- [Exercise requirements] All entries below must be written out verbatim, and the images must be dropped.

(Information supplied begins)

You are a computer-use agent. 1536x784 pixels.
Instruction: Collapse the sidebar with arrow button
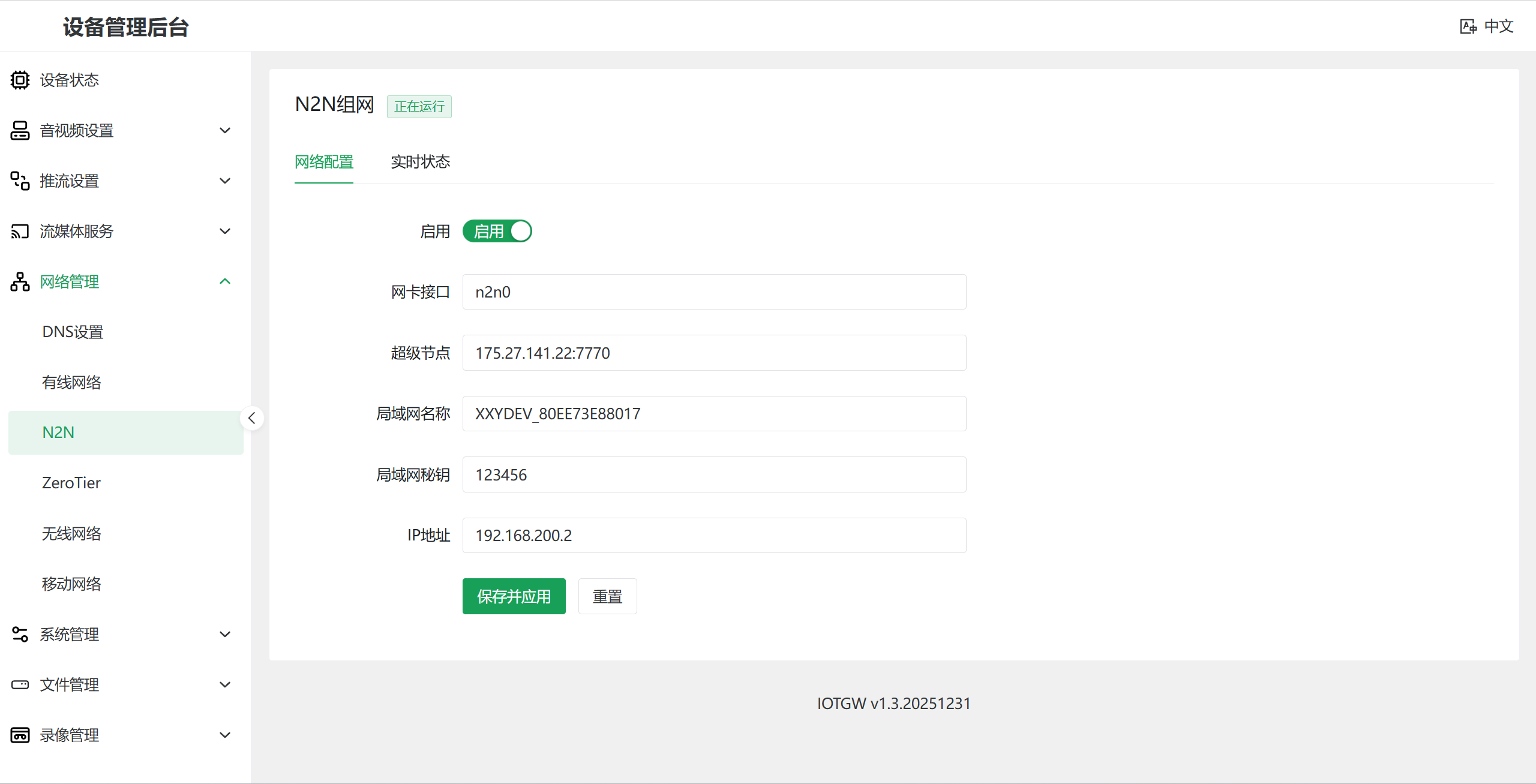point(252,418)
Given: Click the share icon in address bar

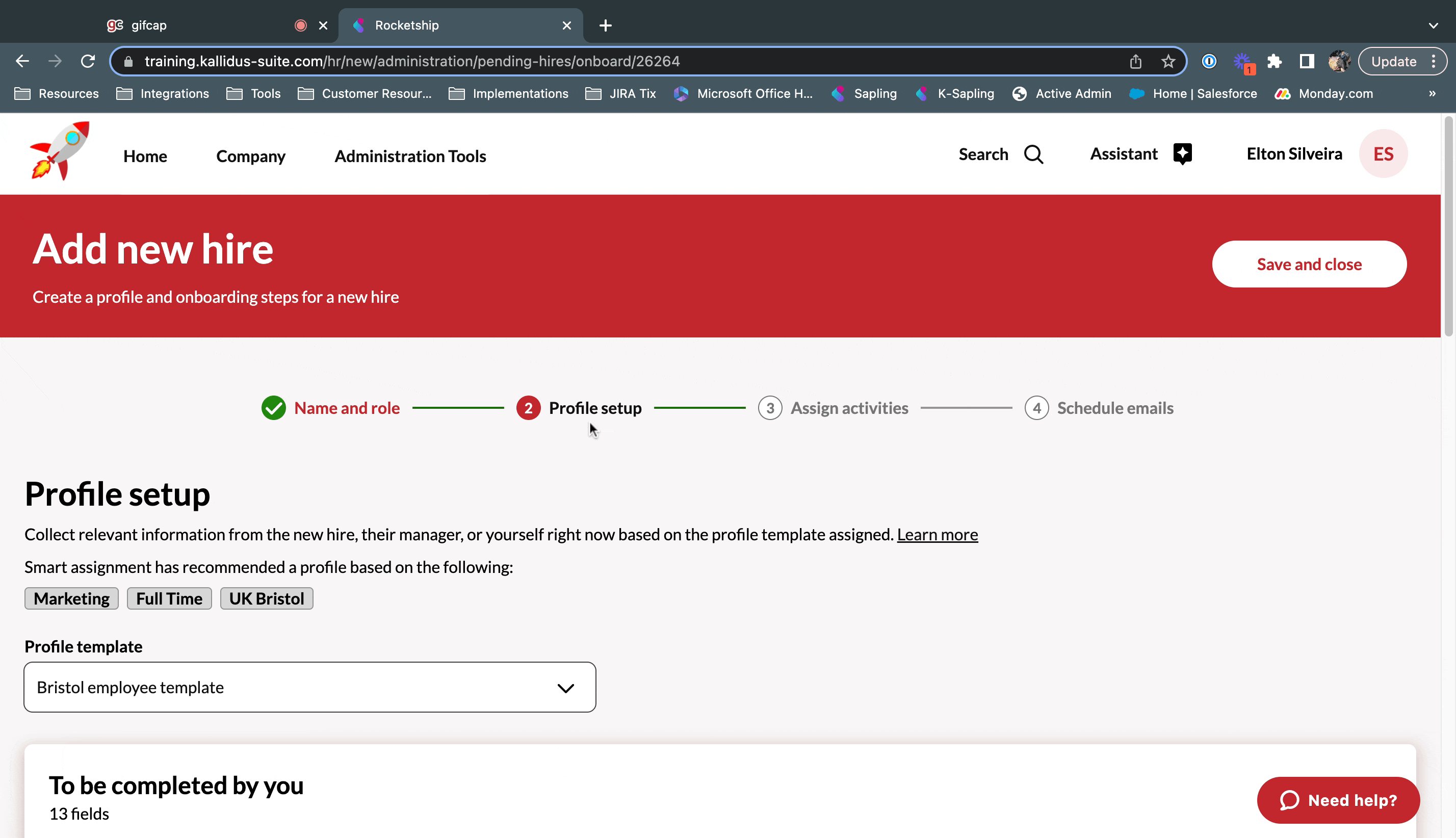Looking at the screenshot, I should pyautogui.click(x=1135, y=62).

(Information supplied ends)

- [The completed task]
You are a computer-use agent. 1536x784 pixels.
Instruction: Collapse the sidebar with arrow button
point(252,418)
Given: Click the share icon in address bar

Looking at the screenshot, I should pyautogui.click(x=1135, y=62).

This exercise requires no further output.